Born to free parents in 1825 in Elsinboro Township, Salem County, Rock pursued a formal education at a period when it was illegal in most states for blacks to read. By 27, Rock had already worked as a teacher, dentist and physician.
While teaching at a black grammar school in Salem during the years 1844–1848, Rock wanted to become a physician, so he apprenticed himself to two white doctors, Quinton Gibbon and Jacob Sharpe.
In 1848, he applied to medical school, but his application was rejected due to his race. He, therefore, started studying dentistry on his own. Having obtained a dentistry certificate, Rock opened a private practice in Philadelphia in 1850, but would finally gain admission to medical school.
In 1852, he graduated from Philadelphia’s American Medical College and received his M.D. degree at the age of 26, becoming one of the first African Americans to attain a degree in medicine.
After getting married to Philadelphia native Catherine Bowers that same year, the couple moved to Boston in 1853, where Rock opened another practice in dentistry and medicine, and began treating sick fugitive slaves while being a member of the abolitionist organization, the Boston Vigilance Committee.
Soon, Rock emerged as one of the leading black abolitionists and in 1856, he was recorded as asking the Massachusetts legislature to delete the word “coloured” from state documents.
Two years later, on March 5, 1858, a 33-year-old Rock would deliver one of his most famous and powerful speeches which largely praised the beauty of black people and would inspire the term “black is beautiful”.
“…The prejudice which some white men have, or affect to have, against my colour gives me no pain. If any man does not fancy my colour, that is his business, and I shall not meddle with it. I shall give myself no trouble because he lacks good taste. If he judges my intellectual capacity by my colour, he certainly cannot expect much profundity, for it is only skin deep, and is really of no very great importance to anyone but myself.
“…How very few coloured men are encouraged in their trades or business!
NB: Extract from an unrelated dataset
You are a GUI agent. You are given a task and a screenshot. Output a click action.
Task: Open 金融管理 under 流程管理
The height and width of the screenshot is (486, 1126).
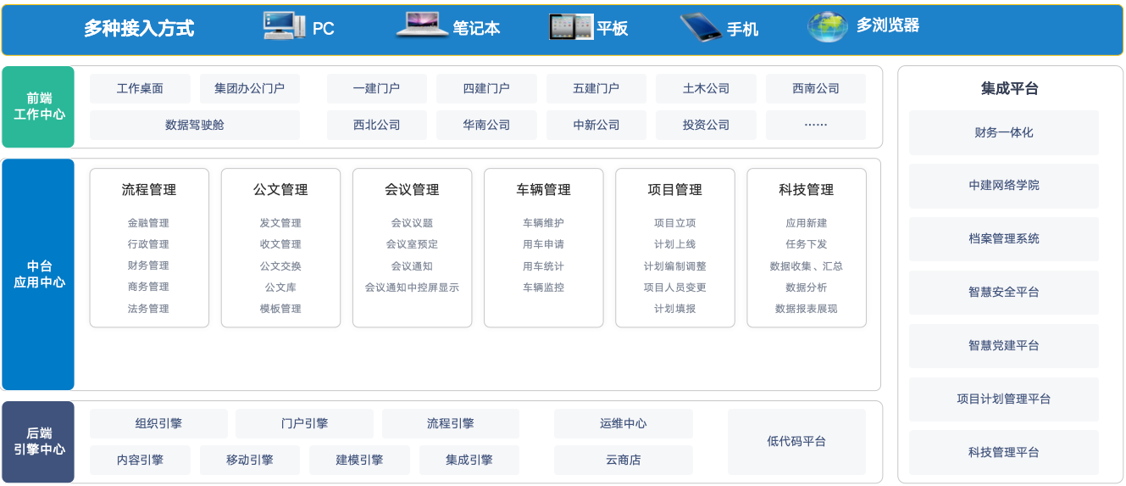pyautogui.click(x=148, y=223)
Our young men see this, and become disheartened. In this country, where money is the great sympathetic nerve which ramifies society, and has a ganglia in every man’s pocket, a man is respected in proportion to his success in business. When the avenues to wealth are opened to us, we will then become educated and wealthy, and then the roughest looking coloured man that you ever saw, or ever will see, will be pleasanter than the harmonies of Orpheus, and black will be a very pretty colour,” excerpts of his speech read.
Rock was speaking at Boston’s Fanueil Hall as part of the annual Crispus Attucks Day observance organized by Boston’s black abolitionists in response to the Dred Scott decision, that held that blacks could not be U.S. citizens.
Poor health would later force Rock to give up his dental and medical practices, but that did not stop him from pursuing a career as a lawyer. In 1861, he opened his own law practice, and his offices soon became a “favourite haunt of abolitionist activists and politicians.”
“As a lawyer, Rock at first expressed impatience at the slow pace of newly elected President Lincoln’s actions on behalf of Blacks, but when Lincoln issued the Emancipation Proclamation in 1863, he changed his mind. When Congress authorized the creation of all-black regiments to help fight the south, Rock became one of the main recruiters for Massachusetts regiments,” writes BlackHistoryNow.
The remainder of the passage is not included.